When I started this blog, this written exploration into my marriage, I had reached the point where, for better or worse, things had to change, or they had to end. Now, because I’m as wonderfully flawed as anyone on this good earth, my assumption was that the changing was going to be done by Jack. Right? He’s the guy with the raging PTSD. Come on! Of course, he’s the one who needed to change.
But a funny thing happened on my journey, the actual writing of My Life with a Wounded Warrior.
Gut-wrenching-bleed-all-over-the-page honesty very often left me remembering the love, the joy, the shared laughter that had once been the base of our marriage. So, what started out as a kind of internet gripe session about the challenges of living with PTSD, quickly became a love song. I did not mean for that to happen.
My original goal for starting this blog was to give hope and understanding to other women who love men wounded emotionally by war. Post Traumatic Stress Disorder. That’s the label for what our warriors experience.

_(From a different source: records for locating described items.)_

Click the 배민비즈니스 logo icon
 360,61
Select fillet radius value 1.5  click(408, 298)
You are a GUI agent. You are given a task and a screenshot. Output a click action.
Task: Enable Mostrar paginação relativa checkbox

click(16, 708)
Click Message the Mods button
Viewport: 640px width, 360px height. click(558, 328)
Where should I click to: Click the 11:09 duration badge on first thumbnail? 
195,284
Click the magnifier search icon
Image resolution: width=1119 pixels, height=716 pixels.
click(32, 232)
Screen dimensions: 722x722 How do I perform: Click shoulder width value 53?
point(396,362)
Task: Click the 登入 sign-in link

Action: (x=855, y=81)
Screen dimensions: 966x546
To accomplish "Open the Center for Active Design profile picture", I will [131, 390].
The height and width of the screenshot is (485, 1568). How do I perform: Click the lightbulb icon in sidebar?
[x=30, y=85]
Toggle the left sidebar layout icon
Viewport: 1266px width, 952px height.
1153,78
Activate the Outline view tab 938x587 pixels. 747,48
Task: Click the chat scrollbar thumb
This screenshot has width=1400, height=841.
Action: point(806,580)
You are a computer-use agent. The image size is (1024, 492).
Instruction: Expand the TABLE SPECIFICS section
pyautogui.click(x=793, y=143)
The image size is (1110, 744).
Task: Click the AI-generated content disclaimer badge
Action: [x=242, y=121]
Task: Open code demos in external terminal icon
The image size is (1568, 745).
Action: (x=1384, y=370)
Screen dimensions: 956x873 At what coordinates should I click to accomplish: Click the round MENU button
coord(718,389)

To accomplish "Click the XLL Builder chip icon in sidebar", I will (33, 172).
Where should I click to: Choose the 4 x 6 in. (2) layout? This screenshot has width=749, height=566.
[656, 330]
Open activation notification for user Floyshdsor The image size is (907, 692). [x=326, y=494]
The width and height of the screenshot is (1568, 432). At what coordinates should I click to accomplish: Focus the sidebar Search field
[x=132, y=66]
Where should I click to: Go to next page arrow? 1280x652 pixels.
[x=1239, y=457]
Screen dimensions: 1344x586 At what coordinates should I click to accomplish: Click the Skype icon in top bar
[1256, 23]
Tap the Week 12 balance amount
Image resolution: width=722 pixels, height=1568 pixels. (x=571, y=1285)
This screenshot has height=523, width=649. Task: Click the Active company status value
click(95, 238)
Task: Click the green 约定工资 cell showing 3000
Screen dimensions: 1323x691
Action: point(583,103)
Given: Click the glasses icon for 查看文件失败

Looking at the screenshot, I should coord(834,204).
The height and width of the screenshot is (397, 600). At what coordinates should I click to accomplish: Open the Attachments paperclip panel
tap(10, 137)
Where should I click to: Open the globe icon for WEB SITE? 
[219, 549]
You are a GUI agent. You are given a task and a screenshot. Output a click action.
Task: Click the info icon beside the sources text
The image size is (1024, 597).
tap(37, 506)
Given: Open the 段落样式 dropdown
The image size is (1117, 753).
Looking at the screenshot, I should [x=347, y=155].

Of course, it’s not a disorder at all. PTSD is the natural reaction to going to war. The body shuts down, concentrates on survival, and there is so much adrenaline flowing that the survival instinct becomes embedded in the brains and chemistry and bodies of the men and women who enter into battle. Besides, like Jack, these veterans have seen and experienced images and events that we civilians can’t, in our worst nightmares, comprehend.
So, my goal in writing the book, in writing this blog, was to, through utter honesty, share my experiences with Jack and his PTSD in the hope of helping other women to better understand their warriors.
And, judging by the comments, that connection with other wives of veterans did absolutely occur. Which brings me great joy. But something completely unexpected happened also.
My arrangement with Jack is that he read every blog post before it’s published. Over time, through week after week of posts, for the first time in our twenty-five years together, Jack began to comprehend that I know who he is. He came to understand that I accept him. He, finally, GOT that I love HIM, not the man he wants to be, not the man I sometimes wish he was, but HIM.
And, here’s the kicker, I finally GOT it, too. Accepted that right here, day-to-day, with this big, stubborn, complicated, old Marine is where I need to be. Where I choose to be.
I love him. It’s really, after all these words, as simple as that.